Otros artículos de Javier Barbado

19 jun. 2015 11:49H
SE LEE EN 4 minutos
A finales del siglo XIX una serie de investigadores sacrificó a miles de conejillos de Indias para dar con el suero antidiftérico, el remedio para esta enfermedad infecciosa que ha irrumpido en la información periodística española (y de parte del mundo) a cuenta de un solo caso –el primero en 28 años en España– en un niño de seis años de Olot (Gerona), que permanece ingresado en el Hospital Vall d’Hebron de Barcelona en estado grave, lo cual no ha bastado para que algunos colectivos dejen de advertir de los riesgos de las vacunas como recurso preventivo de salud pública.

Pero lo sucedido dista de tratarse de un fenómeno novedoso, aislado e incluso imprevisto. Varios especialistas, entre ellos la catedrática de Medicina Olga Ilínskaya, del Instituto de Medicina General y Biología de Rusia, han traído a colación el recuerdo de que, tras la desintegración de la Unión de Repúblicas Socialistas Soviéticas (URSS), se detectaron brotes de difteria en aquellas naciones disgregadas (más de 150.000 casos registrados desde 1990). Y el médico Carles Pigrau Serrallach dejó escrito en la edición de 2012 de la biblia española de la Medicina Interna, el Farreras-Rozman, la siguiente aseveración profética en relación con la enfermedad: “Preocupa su reaparición en España, como ha sucedido en otros países europeos”. 

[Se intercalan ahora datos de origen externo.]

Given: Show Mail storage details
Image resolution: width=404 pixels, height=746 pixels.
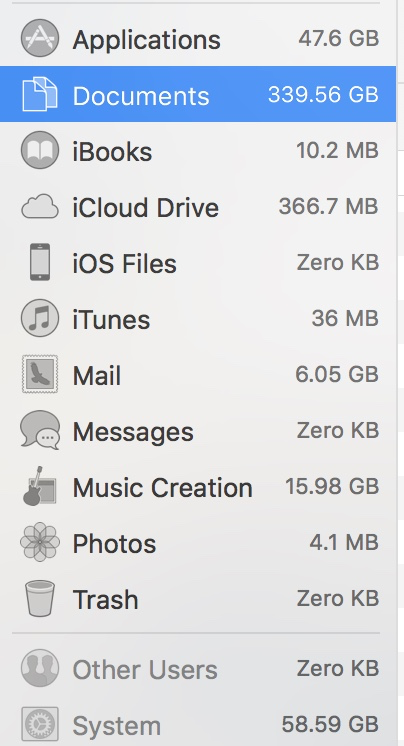Looking at the screenshot, I should pos(198,374).
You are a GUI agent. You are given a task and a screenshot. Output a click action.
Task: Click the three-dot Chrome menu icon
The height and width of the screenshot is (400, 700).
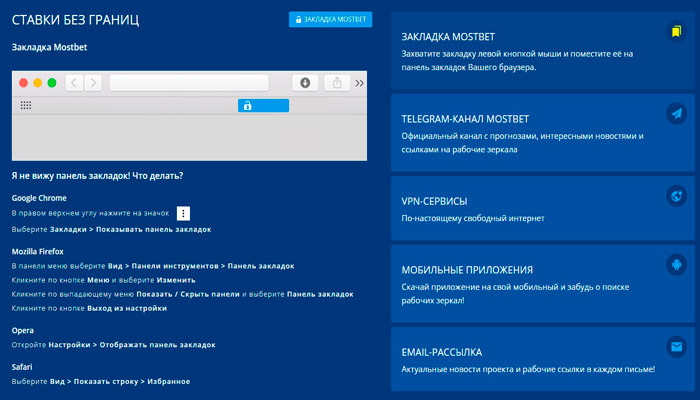(183, 214)
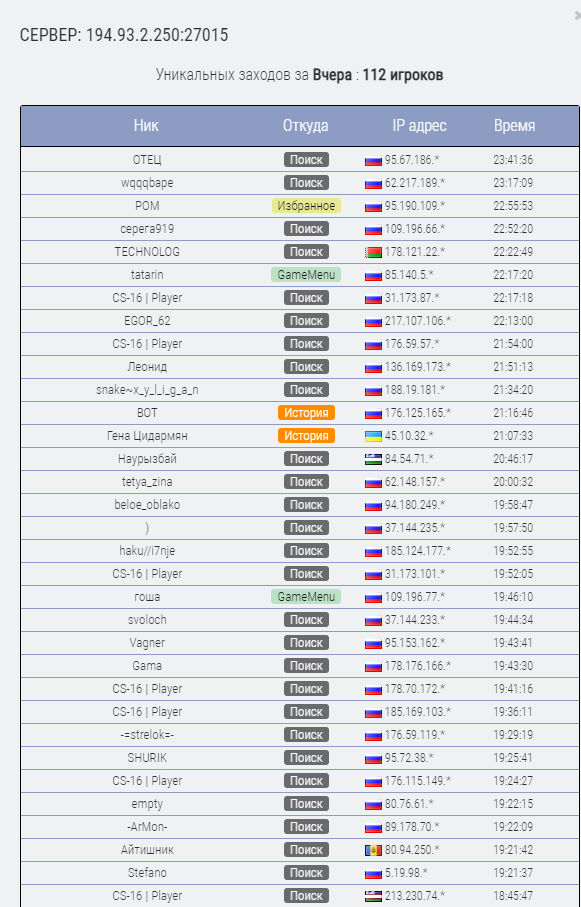Sort by the Ник column header
This screenshot has width=581, height=907.
click(x=146, y=126)
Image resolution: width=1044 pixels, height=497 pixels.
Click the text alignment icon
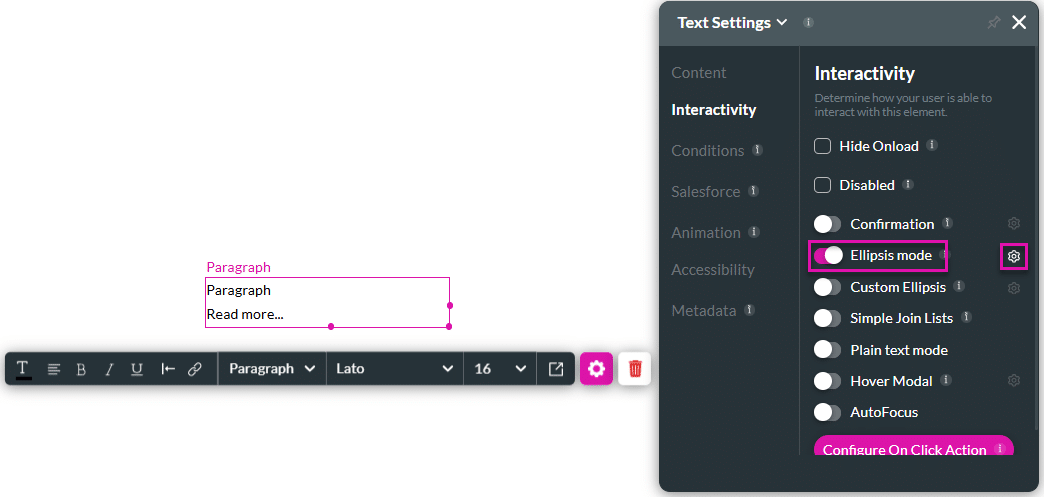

Conocemos, también, que la bacteria y el veneno que segrega han sido causas de epidemias históricas, y que, observada a lo largo del tiempo, se han documentado picos de virulencia en su capacidad mortífera, pero también considerables caídas (no solo tras descubrirse la vacuna sino incluso antes por razones desconocidas).

Hace, pues, más de cien años y tras la estela de Federico Loeffler, otros dos científicos de nombre Emilio (Behring y Roux) descubrieron la solución parcial del acuciante problema de salud pública que por entonces asolaba a los países occidentales. Sin su hallazgo, la delegación rusa que colaboró de inmediato con las autoridades españolas a principios de este mes no habría dispuesto del suero que, en combinación con antibióticos, esperemos salve la vida del niño de Olot.

¿Cómo averiguaron estos investigadores la cura de la enfermedad? En efecto, fue Loeffler quien aisló el bacilo asociado a ella y quien formuló la hipótesis de que tal vez fuera una sustancia tóxica producida por la bacteria la que matara al huésped en tan poco tiempo. Después, la pareja antes nombrada probó, por separado, con diferentes sustancias químicas en busca de una que neutralizara ese veneno.

Una vez halladas (en el caso de Behring fue el tricloruro de yodo el que obró el milagro) extrajeron sangre de los conejillos de Indias que habían curado; separaron el fibrinógeno del plasma y almacenaron el suero resultante. Más tarde, el que se reveló más efectivo contra la toxina de la difteria fue el procedente de sangre de caballo obtenido por Roux, ya que logró reducir la mortalidad infantil por la infección del 50 al 26 por ciento, según precisa Paul de Kruif en Los cazadores de microbios, una curiosa crónica editada en 1938 por la editorial Claridad en Buenos Aires.

La vacuna y el suero de la difteria constituyen, por lo tanto, un excelente ejemplo de cómo la Medicina moderna da sus primeros (y decisivos) pasos rondando el comienzo del siglo XX, y traza su espectacular desarrollo en esa centuria y aun en los quince años de la actual.

Con todas sus imprecisiones, titubeos y aun errores abultados, la ciencia médica occidental acumula suficiente número de pruebas como para despreciar cualquier duda sobre su principal avance: la contención de las enfermedades infecciosas.

En este sentido, los llamados grupos antivacuna  no solo ignoran la evidencia científica, sino que atentan contra la inteligencia profunda del ser humano, es decir, su dimensión más sagrada, tal como la interpretan no pocos maestros de tradiciones espirituales milenarias (la cristiana entre ellas). Es decir, no se trata aquí de rebatir el adelanto científico con argumentos que apelan a la naturaleza –tal es el disfraz con que se visten esos radicales–; por el contrario, las vacunas muestran la faceta más elevada del hombre capaz de nadar contracorriente de las leyes de la materia en su beneficio y el de sus semejantes.

Hoy la difteria perdura en países en vías de desarrollo, donde se la considera endémica, por lo que, si se abandona la vacunación sistemática, se abre la puerta a los brotes epidémicos, tal como sucedió en los países exsoviéticos.